*Goal a:*
Could you give the listing again from the line with "This screenshot has" through the end of the listing, substituting "option" for "radio" and changing nothing else, with the pictures left out?

# March 2014 Theme Voting



## Fin (Feb 22, 2014)

Poll closes February 28th at 11:59 PM GMT.


Click here for the current time


----------



## bazz cargo (Feb 22, 2014)

Well this is nice. All this space to stretch out in.

Vote for me!


----------



## Pidgeon84 (Feb 23, 2014)

I voted Unexpectedly Nude  I have a vague idea what its going to be.


----------



## Gavrushka (Feb 23, 2014)

Unexpectedly Nude reminds me of the Kenny Everett sketches...


----------



## Lewdog (Feb 24, 2014)

Unexpectedly nude reminds me of a bender I had in college, and I woke up nude in a bush in front of a frat house.  Well I wasn't completely nude, I still had my Nikes on.


----------



## stephpend (Feb 25, 2014)

Is it safe to assume "Unexpectedly Nude" is going to win?  It got my vote, so I kinda hope it does.


----------



## Pluralized (Feb 25, 2014)

stephpend said:


> Is it safe to assume "Unexpectedly Nude" is going to win?  It got my vote, so I kinda hope it does.



Nothing's safe to assume 'round here. Anything can happen between now and when the poll closes. 

Still, I'm writing my story. **fingers crossed**


----------



## Gavrushka (Feb 25, 2014)

I represent a cartel of five votes. Our influence can be bought...


----------



## ppsage (Feb 25, 2014)

Pretty sure everybody just wants to see Sheila without any clothes.


----------



## Pluralized (Feb 28, 2014)

Unexpectedly Nekkid!


----------



## J Anfinson (Feb 28, 2014)

Now if only I can settle on one idea.


----------



## Lewdog (Feb 28, 2014)

I was hoping to enter the contest this month, but this prompt just doesn't interest me much.  Maybe I'll change my mind before the deadline, I don't know.


----------



## Dictarium (Feb 28, 2014)

Lewdog said:


> I was hoping to enter the contest this month, but this prompt just doesn't interest me much.  Maybe I'll change my mind before the deadline, I don't know.


If you're fixated on the nude bit just make it symbolically nude. Someone used to appear invincible and now they've shown they have a chink in the armor or something like that. Don't think you have to write about a naked person.


----------



## Lewdog (Feb 28, 2014)

*Records provided:*
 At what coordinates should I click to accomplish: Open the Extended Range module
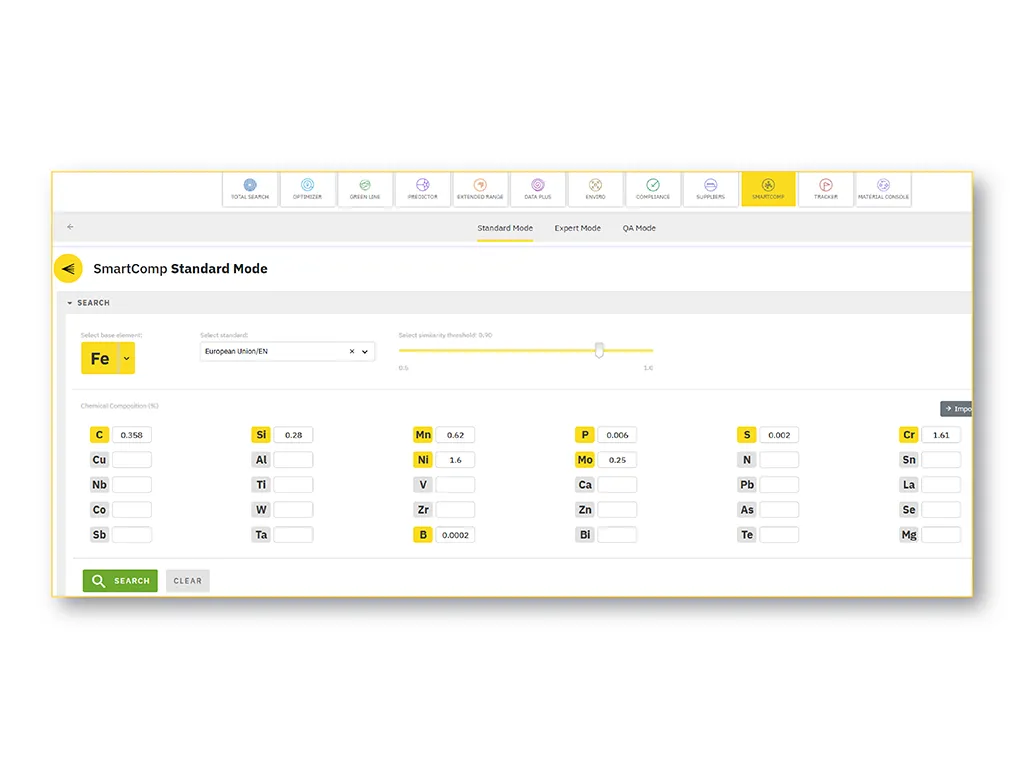point(480,189)
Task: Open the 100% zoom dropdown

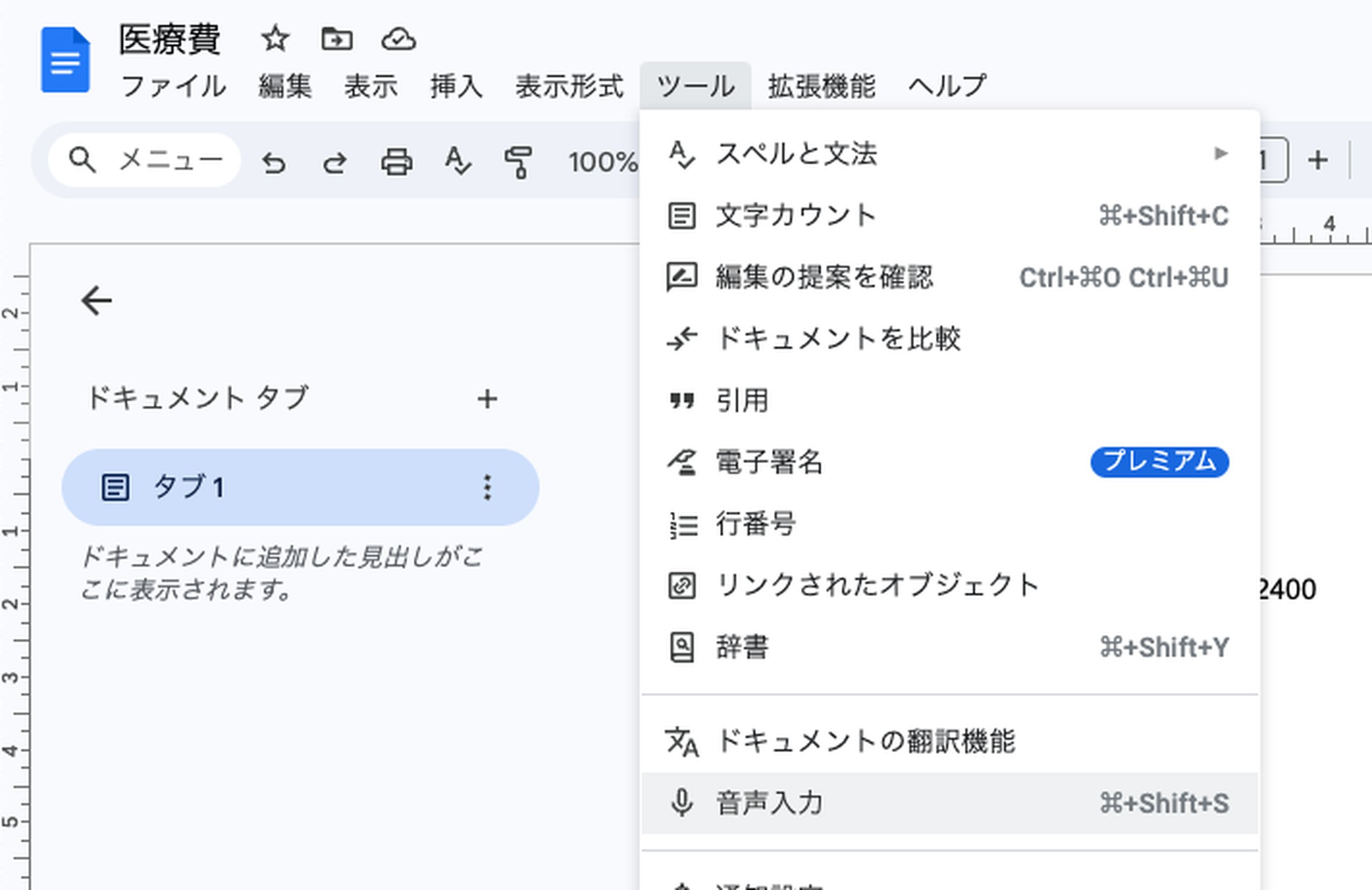Action: [x=603, y=162]
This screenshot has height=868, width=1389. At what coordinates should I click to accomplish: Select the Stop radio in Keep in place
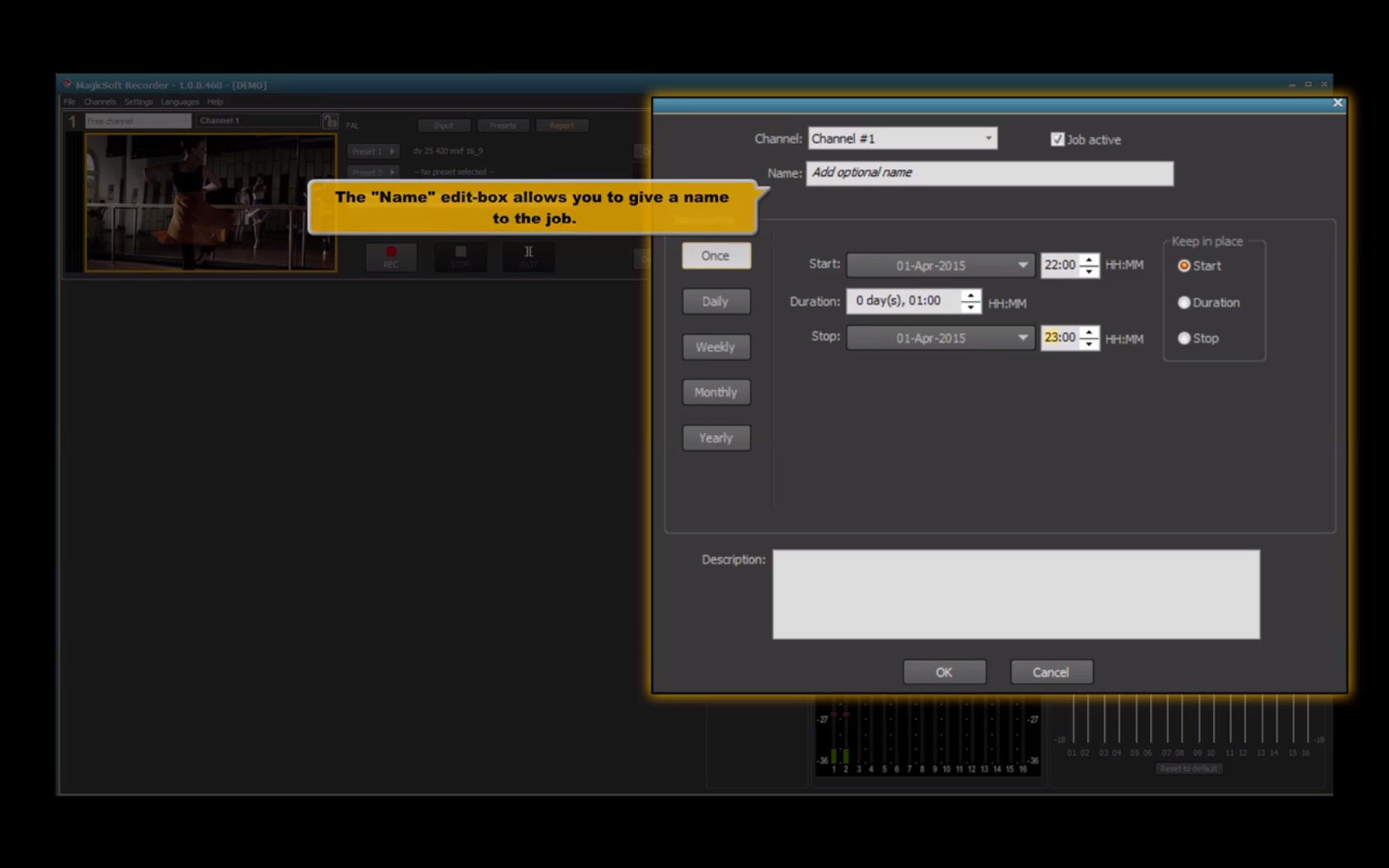[x=1185, y=337]
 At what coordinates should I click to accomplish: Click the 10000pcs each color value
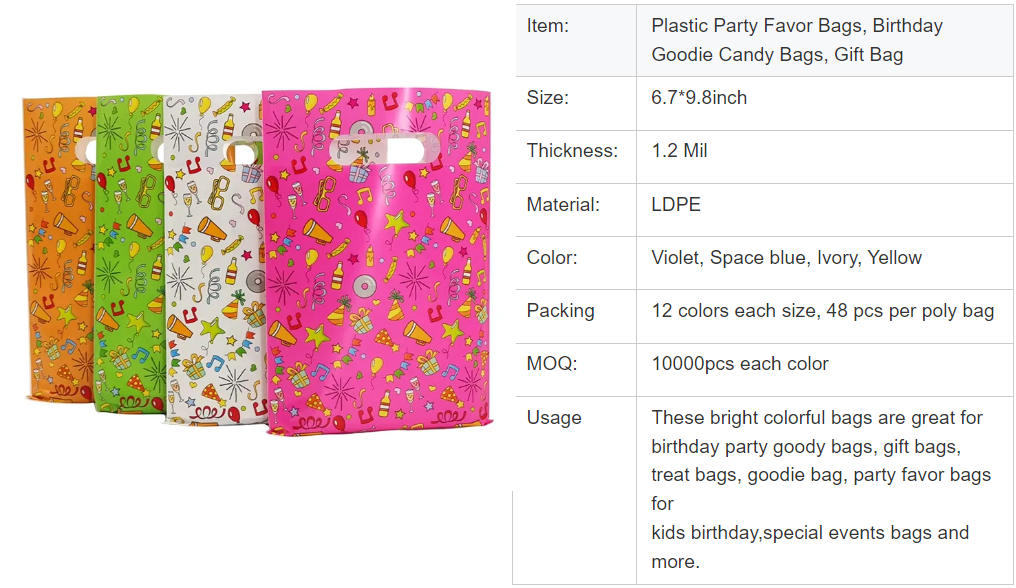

*Goal b:*
Can you continue the forum thread on the March 2014 theme voting from the point where it stops?

*Exercise response a:*
This screenshot has height=868, width=1389. At what coordinates should I click to accomplish: Select the Stop option in Keep in place
[x=1185, y=337]
 At what coordinates should I click to accomplish: Click the 10000pcs each color value

*Exercise response b:*
Dictarium said:


> If you're fixated on the nude bit just make it symbolically nude. Someone used to appear invincible and now they've shown they have a chink in the armor or something like that. Don't think you have to write about a naked person.



Oh I don't have a problem with nudity, I get nude at least one time a day.  I'm just not inspired by the prompt.  Sometimes you just have something in your belly when looking at a prompt that starts rattle around, but when I look at this one I don't even get a gassy feeling.


----------



## Dictarium (Feb 28, 2014)

I didn't mean to imply you had a problem with nudity, just that thinking about the prompt a different way other than literally might help with inspiration.


----------



## Ghosts of the Maze (Feb 28, 2014)

Lewdog said:


> Oh I don't have a problem with nudity, I get nude at least one time a day.  I'm just not inspired by the prompt.  Sometimes you just have something in your belly when looking at a prompt that starts rattle around, but when I look at this one I don't even get a gassy feeling.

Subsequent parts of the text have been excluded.